### Written exercise
Rewrite the records from the line that contains "Click the nursery school child face icon" through the line that contains "coord(696,238)", replacing "fifth reel" with "third reel" and changing nothing else.

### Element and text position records
# # #

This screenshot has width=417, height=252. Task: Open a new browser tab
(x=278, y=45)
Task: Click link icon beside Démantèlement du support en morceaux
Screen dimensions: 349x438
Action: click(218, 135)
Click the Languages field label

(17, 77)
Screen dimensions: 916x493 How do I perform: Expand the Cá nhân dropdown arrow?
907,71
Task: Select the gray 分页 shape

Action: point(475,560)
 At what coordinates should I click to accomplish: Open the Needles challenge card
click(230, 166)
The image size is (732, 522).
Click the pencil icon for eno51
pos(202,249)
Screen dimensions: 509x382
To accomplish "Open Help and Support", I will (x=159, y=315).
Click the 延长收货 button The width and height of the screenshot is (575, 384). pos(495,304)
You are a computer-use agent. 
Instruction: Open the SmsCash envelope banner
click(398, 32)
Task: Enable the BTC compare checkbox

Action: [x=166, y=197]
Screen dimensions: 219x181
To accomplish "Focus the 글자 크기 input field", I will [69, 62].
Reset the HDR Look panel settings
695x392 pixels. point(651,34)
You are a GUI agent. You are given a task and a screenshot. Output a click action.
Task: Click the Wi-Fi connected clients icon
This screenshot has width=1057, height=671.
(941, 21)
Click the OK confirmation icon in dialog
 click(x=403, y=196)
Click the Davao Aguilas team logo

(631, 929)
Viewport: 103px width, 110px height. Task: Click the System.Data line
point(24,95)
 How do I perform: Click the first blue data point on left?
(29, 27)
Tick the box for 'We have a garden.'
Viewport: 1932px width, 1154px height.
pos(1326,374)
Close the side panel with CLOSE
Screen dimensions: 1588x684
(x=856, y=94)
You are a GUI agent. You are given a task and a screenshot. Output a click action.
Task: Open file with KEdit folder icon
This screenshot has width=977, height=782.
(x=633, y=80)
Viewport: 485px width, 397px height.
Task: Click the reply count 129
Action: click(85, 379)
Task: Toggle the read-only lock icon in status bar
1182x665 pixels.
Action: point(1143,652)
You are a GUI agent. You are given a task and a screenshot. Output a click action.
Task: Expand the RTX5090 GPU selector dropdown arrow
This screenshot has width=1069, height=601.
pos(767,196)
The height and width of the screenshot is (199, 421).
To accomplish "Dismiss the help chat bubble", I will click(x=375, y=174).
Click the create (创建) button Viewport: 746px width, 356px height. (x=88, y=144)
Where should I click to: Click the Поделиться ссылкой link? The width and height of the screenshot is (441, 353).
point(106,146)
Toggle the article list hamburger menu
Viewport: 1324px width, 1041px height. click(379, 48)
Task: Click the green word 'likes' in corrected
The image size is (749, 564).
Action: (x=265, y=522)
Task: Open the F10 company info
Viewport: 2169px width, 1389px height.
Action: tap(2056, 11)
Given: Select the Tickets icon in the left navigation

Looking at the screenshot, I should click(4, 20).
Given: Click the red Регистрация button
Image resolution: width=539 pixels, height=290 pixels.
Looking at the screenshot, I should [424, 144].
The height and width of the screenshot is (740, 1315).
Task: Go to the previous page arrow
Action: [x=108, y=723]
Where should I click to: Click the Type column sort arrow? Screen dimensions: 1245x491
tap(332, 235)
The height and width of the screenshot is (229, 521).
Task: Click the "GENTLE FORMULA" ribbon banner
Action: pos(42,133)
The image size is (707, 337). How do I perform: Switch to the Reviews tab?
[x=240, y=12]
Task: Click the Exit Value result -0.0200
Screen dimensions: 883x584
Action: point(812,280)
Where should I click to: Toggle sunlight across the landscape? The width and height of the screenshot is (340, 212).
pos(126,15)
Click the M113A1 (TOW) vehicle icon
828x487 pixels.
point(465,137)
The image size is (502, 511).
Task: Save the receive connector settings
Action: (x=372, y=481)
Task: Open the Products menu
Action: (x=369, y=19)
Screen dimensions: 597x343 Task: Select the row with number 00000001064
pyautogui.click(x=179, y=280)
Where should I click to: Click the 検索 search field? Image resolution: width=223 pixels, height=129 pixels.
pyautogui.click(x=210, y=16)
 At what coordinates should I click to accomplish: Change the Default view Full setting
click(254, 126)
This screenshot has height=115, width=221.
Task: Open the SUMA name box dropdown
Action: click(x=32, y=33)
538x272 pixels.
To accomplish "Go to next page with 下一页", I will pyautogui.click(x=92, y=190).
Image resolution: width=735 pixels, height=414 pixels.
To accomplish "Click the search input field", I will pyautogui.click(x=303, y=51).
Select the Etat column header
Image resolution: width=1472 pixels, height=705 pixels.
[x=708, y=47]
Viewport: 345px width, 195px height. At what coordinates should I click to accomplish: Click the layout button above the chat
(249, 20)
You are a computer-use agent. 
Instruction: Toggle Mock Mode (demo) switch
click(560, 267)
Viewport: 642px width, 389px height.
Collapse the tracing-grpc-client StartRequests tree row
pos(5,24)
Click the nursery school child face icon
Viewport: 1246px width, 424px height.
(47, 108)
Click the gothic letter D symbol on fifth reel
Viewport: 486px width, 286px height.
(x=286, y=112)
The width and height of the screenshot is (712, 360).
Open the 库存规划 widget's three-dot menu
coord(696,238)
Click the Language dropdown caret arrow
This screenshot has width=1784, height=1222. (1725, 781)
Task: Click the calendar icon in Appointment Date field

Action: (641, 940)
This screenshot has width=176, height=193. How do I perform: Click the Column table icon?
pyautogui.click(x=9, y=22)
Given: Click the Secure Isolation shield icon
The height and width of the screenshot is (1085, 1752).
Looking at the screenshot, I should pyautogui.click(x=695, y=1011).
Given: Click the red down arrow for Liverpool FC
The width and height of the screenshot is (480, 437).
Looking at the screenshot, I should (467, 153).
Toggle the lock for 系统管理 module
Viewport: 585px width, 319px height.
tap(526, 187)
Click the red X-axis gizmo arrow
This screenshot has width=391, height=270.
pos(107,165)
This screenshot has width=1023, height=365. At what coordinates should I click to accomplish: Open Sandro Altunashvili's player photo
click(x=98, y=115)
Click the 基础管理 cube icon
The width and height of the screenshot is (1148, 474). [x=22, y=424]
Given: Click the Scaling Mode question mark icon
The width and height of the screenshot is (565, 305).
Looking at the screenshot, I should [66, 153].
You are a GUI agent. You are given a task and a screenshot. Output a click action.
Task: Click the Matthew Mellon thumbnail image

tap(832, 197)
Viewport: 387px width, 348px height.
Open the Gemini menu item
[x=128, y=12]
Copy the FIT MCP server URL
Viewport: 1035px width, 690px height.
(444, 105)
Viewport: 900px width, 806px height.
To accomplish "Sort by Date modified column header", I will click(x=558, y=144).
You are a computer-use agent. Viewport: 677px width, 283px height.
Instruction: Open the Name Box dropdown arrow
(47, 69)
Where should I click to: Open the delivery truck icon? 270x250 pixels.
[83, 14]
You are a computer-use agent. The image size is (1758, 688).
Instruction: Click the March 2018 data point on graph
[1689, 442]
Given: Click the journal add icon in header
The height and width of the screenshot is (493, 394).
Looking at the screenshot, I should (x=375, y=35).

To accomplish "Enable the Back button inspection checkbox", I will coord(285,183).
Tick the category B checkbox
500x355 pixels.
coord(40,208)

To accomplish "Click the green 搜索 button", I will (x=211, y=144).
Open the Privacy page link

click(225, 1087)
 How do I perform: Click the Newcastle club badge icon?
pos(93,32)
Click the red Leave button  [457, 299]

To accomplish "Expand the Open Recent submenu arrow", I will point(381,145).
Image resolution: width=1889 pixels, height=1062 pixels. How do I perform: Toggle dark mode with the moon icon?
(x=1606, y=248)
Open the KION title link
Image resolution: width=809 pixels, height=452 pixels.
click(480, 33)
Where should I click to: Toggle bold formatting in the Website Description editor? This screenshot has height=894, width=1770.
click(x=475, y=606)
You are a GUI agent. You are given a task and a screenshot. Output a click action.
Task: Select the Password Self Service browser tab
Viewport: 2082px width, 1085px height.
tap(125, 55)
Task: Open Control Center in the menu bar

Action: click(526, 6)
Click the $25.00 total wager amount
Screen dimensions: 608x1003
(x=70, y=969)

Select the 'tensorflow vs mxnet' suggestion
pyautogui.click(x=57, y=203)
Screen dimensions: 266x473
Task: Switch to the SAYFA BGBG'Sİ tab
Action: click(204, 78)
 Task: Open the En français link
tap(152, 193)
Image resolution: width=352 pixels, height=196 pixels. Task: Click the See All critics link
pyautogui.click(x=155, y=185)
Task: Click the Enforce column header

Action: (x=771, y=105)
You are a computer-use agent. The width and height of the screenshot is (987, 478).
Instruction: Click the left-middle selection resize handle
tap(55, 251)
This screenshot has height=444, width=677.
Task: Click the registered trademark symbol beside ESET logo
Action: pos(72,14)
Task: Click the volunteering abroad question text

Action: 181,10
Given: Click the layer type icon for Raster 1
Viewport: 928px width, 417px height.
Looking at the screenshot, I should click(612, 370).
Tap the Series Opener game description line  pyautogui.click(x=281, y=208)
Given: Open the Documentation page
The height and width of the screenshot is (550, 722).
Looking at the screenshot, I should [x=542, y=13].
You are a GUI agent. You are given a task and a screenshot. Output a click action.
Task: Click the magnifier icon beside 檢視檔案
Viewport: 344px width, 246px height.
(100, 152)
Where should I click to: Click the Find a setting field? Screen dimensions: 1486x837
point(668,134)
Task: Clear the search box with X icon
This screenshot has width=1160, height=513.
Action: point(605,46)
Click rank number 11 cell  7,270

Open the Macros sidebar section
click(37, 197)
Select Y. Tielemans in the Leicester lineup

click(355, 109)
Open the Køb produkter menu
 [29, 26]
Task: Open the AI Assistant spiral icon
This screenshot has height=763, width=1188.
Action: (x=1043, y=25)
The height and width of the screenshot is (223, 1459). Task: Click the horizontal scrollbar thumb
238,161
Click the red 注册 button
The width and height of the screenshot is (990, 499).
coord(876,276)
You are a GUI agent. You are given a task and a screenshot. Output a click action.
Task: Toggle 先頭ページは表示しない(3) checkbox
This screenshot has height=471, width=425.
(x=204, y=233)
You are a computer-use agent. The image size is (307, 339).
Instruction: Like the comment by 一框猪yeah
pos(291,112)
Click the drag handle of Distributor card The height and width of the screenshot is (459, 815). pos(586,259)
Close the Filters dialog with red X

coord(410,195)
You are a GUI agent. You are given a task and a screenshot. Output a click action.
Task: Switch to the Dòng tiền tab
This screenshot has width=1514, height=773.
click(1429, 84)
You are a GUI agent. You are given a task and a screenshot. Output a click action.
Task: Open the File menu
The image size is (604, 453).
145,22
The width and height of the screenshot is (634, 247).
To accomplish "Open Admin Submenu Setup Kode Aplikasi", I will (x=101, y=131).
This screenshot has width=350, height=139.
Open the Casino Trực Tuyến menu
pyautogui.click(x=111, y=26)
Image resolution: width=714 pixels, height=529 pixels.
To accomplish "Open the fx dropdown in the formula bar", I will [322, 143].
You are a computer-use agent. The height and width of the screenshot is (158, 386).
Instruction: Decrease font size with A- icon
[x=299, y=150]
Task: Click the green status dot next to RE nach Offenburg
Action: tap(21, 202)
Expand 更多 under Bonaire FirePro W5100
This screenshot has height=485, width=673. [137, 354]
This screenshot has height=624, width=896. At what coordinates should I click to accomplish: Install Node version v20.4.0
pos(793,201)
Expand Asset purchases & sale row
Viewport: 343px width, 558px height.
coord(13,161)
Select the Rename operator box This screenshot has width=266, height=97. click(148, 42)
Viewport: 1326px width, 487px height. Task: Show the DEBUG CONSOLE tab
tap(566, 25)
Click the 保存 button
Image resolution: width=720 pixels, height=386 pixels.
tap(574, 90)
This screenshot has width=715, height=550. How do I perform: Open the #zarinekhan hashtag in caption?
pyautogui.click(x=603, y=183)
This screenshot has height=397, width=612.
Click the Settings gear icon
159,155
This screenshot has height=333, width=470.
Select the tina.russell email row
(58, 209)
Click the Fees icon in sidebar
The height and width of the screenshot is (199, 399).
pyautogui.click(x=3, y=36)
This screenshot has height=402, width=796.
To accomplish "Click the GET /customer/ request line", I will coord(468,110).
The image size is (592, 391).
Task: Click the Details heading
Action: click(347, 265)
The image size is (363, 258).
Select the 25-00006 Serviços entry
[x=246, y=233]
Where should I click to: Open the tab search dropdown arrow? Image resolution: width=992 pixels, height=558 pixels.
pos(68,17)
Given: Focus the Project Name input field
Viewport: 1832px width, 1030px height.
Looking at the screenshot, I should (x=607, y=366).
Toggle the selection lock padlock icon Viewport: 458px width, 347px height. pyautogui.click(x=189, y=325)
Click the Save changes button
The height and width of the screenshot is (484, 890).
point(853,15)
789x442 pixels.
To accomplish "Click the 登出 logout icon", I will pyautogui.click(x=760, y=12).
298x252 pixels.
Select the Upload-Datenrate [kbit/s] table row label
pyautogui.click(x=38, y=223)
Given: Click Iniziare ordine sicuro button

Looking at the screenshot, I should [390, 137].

# # #

### Task result
Click the nursery school child face icon
Viewport: 1246px width, 424px height.
(47, 108)
Click the gothic letter D symbol on third reel
Viewport: 486px width, 286px height.
(x=286, y=112)
The width and height of the screenshot is (712, 360).
Open the 库存规划 widget's three-dot menu
coord(696,238)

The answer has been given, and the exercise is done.